■ TASK ITEM:
Pick out each line in the material below that contains the word "click".

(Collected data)
-- Opening Marker --

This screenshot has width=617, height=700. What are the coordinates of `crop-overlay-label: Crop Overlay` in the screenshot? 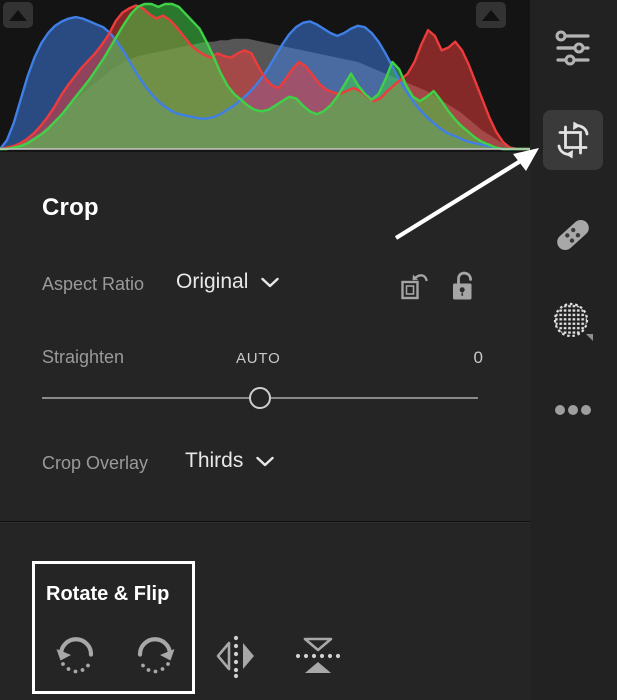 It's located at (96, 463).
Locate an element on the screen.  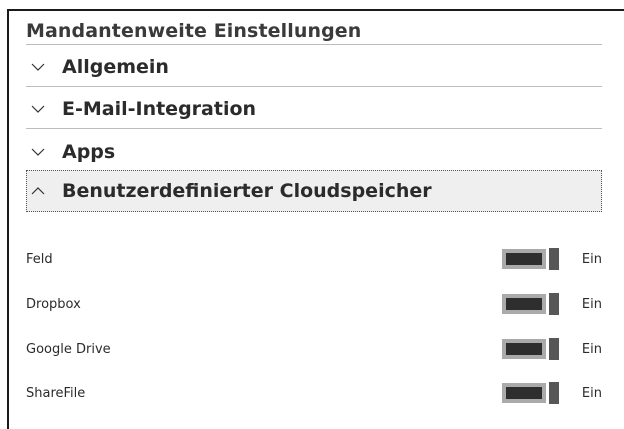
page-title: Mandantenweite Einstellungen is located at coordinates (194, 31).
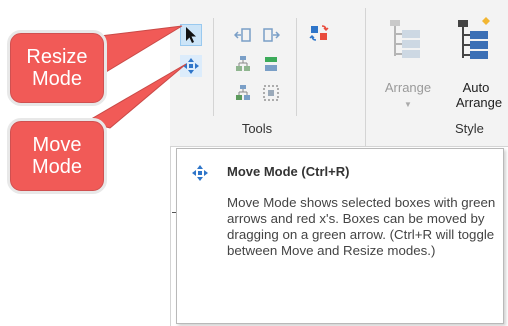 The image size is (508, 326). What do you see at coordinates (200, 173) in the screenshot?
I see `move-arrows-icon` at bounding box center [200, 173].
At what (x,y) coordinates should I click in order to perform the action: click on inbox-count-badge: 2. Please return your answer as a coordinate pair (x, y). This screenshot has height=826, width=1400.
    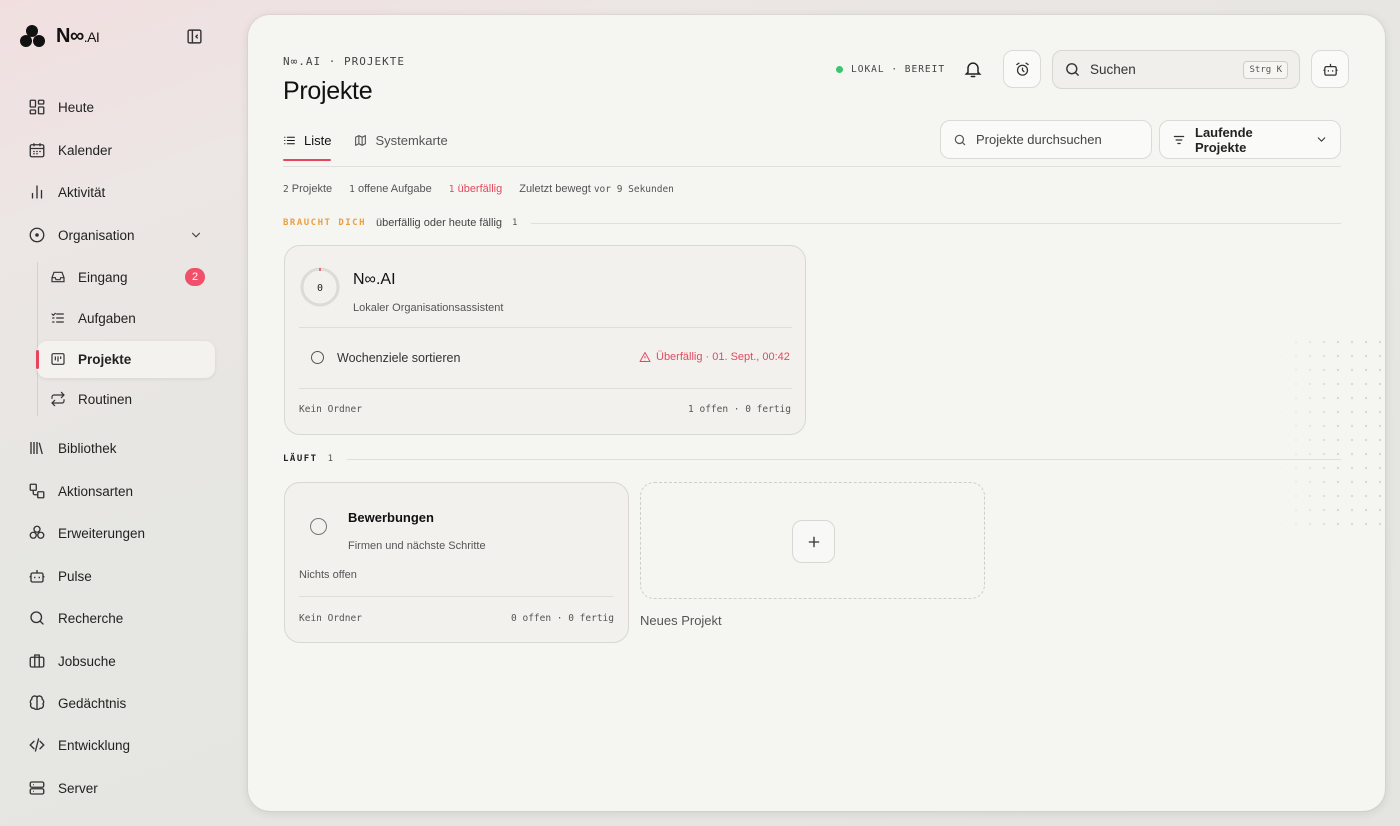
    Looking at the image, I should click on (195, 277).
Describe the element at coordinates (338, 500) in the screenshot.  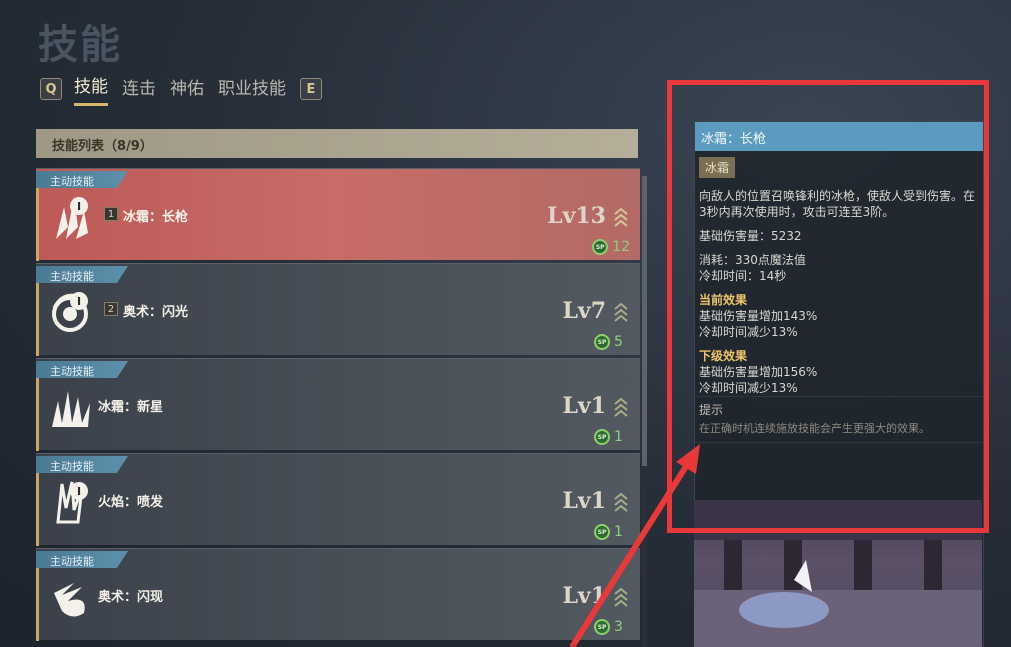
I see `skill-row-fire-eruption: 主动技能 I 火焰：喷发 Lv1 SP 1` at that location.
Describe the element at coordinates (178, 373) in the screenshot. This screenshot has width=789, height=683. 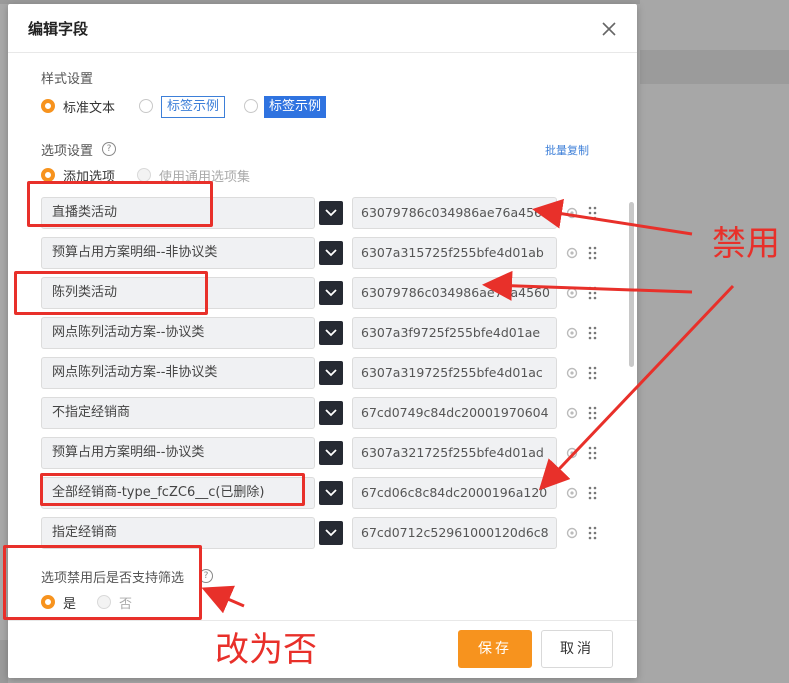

-- Closing Marker --

■ YOUR RESPONSE:
At what (x,y) coordinates should I click in order to perform the action: click on inbox-count-badge: 2. Please return your answer as a coordinate pair (x, y). This screenshot has height=826, width=1400.
    Looking at the image, I should click on (195, 277).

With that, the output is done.